If anyone had ever come to Dudley's school to talk about abused children, they'd never done it in any way that had tapped Dudley on the shoulder and told him that he lived with one. "I don't think so," Dudley said.
"You don't want my parents," Granger said. "They're dentists. That won't help. But my aunt's a lawyer."
"My cousin can pay," Dudley said, on the precipice of feeling relieved. "He's got loads of money from inheritance."
"I'm going to forget you offered that," Granger said.
"Uh," Dudley said.
"Grangers don't make people pay to save them," Granger said. "We do it because it's right."
"Uh," Dudley repeated.
"Pretend it because I'm a Gryffindor, if you need to," Granger said.

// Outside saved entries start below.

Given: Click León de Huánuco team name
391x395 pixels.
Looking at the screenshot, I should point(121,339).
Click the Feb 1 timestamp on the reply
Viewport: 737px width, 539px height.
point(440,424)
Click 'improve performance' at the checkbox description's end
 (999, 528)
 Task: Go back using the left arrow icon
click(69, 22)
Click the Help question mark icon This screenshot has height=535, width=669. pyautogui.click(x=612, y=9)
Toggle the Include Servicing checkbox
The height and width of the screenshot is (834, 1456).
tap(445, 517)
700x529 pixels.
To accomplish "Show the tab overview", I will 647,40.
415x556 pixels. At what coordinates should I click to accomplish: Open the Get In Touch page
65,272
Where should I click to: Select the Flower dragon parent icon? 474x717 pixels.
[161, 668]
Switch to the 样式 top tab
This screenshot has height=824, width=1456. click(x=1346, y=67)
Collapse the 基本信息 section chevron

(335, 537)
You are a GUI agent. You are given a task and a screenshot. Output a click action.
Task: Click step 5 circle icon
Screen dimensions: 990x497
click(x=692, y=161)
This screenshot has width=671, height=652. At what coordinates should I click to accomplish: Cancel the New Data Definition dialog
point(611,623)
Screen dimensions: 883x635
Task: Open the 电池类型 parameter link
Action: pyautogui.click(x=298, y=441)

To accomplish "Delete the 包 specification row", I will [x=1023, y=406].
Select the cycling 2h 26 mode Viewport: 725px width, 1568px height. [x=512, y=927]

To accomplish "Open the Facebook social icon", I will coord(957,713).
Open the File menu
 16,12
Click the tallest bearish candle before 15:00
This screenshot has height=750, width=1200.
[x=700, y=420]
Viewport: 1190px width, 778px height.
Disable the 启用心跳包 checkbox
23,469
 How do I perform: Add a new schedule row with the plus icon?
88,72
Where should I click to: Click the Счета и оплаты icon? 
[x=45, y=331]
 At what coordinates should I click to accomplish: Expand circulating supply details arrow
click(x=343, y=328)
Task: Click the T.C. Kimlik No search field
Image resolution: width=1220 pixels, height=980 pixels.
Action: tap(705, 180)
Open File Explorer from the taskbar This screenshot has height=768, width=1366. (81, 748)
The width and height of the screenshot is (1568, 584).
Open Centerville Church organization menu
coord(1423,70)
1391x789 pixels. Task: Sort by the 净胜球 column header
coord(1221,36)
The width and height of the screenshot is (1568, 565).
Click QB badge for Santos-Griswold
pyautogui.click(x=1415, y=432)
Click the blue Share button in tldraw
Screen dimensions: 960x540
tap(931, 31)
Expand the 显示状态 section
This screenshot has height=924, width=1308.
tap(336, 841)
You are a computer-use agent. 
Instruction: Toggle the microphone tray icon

Dudley frowned. "That's even worse. You know I'm a muggle. But if you won't take his money, we won't argue."
6.
Granger's aunt had been clear: this won't be as fast as they want it to be. But it turned out Harry's friend who hid him had parents who were keeping track. And there'd been some teachers at school who had kept track, before Dudley's parents had convinced them it was all Harry's fault. And some teachers at his new school had been concerned. And--
And there'd been a lot of people who hadn't done anything, was what Dudley took away from that. Because they hadn't. Harry could have run away and never come back and all they would have said was, he had a bad home life. But none of them tried to get him a better one. They hadn't been as bad as Dudley had been, but they weren't being as good as he was being now, and Dudley didn't like that.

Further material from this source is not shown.